After dinner, which proceeded without interruption, I took the girls upstairs again. There was so much damp in the attic – inevitable it seemed in Cornwall even in an otherwise dry house. Every metal surface was rusty, whether it was scissors, curling tongs, leather punches or hairpins. We found baby clothes, a child's potty with stains in the bottom.

‘Look 'ere, miss,' Fetch said.

They had opened a larger box in a corner by the chimney breast, and she had taken out a child's tartan suit in green and red. The trousers suggested it had been made for a boy of five or six. There was a strong smell of mothballs, and although the suit was well worn it had been carefully packed in pink tissue paper. So …

‘And then there's this, ma'am,' said Ethel, holding up a child's frock. It had a small white nankeen jacket over a white lace bodice and a short velveteen skirt. Also well worn but neatly packed.

So had there been two children, and if so had they died or merely grown too big to wear these clothes? There was no reason to suspect the worst. Someday in the future I would ride over and make the acquaintance of Miss Betsy Slocombe. I thought I would like her.

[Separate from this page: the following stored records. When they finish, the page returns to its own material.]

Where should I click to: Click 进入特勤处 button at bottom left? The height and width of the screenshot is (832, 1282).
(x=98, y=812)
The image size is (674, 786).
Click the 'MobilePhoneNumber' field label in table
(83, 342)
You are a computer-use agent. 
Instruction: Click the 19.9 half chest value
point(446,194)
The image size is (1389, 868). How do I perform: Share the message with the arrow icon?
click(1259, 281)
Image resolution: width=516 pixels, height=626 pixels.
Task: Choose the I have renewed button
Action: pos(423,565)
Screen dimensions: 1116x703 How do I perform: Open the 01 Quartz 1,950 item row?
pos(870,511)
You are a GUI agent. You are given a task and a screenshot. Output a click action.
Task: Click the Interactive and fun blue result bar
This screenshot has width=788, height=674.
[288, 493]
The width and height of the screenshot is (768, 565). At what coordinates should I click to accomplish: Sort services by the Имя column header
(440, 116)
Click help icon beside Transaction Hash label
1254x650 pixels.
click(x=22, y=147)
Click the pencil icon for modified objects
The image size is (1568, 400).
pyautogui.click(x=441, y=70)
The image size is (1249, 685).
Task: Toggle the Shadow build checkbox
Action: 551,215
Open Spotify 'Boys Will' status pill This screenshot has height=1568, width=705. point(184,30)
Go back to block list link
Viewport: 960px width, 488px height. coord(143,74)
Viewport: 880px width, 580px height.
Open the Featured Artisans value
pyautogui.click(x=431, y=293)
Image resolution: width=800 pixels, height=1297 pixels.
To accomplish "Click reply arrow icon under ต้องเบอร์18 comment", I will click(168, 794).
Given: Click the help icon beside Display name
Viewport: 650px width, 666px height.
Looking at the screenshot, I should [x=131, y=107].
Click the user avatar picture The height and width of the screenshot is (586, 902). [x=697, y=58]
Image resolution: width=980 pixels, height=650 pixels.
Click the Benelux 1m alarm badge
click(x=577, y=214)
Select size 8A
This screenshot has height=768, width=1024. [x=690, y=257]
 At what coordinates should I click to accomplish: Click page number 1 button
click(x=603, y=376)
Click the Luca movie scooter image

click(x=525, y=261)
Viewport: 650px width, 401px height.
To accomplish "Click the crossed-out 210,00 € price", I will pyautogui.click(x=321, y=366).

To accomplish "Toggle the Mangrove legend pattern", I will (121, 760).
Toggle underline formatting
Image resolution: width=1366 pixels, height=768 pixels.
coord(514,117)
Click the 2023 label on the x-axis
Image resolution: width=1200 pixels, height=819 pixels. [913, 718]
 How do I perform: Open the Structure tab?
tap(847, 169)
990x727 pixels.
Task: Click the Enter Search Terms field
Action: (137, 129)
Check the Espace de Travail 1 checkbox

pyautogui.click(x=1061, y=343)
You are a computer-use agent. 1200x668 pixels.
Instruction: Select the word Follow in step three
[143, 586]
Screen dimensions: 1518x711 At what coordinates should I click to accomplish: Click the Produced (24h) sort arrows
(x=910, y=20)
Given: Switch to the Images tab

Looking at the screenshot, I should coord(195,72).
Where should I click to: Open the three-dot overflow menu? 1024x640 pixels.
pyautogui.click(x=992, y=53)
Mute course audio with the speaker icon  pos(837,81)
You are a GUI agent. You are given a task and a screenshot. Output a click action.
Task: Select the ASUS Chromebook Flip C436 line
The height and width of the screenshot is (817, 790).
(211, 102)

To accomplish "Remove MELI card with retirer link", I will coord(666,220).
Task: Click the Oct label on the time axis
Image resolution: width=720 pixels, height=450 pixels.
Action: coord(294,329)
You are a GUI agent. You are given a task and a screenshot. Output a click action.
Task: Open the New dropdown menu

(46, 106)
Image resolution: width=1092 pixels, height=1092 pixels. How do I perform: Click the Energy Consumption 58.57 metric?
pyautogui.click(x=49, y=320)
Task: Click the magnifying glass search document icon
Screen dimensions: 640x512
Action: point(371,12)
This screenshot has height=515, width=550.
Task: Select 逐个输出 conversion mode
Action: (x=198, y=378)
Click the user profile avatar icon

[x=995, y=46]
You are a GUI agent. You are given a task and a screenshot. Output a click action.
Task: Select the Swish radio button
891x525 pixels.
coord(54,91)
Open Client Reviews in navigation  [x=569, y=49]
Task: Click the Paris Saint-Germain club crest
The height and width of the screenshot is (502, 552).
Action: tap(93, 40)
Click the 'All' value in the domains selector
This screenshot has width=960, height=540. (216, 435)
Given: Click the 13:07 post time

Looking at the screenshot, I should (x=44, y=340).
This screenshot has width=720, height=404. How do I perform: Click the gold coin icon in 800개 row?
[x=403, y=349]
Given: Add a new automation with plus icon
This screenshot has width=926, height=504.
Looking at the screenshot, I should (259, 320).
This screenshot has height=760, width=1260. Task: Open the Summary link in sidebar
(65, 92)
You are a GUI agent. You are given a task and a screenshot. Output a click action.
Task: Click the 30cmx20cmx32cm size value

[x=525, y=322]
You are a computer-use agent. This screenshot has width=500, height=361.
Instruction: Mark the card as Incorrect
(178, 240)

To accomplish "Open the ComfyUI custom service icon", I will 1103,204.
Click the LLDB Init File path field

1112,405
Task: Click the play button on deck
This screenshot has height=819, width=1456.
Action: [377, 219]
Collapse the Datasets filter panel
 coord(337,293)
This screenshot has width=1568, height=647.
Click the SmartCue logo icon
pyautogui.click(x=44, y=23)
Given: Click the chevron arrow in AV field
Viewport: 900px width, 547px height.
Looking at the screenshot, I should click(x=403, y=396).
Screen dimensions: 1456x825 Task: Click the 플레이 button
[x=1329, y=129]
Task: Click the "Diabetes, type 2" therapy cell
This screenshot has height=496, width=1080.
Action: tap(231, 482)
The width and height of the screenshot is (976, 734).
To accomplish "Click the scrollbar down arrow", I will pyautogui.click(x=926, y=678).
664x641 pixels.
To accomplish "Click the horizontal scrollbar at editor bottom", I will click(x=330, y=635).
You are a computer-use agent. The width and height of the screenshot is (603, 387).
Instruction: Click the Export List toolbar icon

That was, if I had a future.

The women were getting tired by now, and I had no real excuse to keep them up there any longer. They were at present poring over some children's sketching books which had come out of the bottom drawer of the bureau. Nothing had yet been thrown away, but things had been dropped to one side of a rough demarcation line implying what ought to go and what might be kept.

‘All right,' I said. ‘ That will do for today. We'll finish off tomorrow.'

They clattered down the uncarpeted stairs behind me and then moved silently on the furnished landing.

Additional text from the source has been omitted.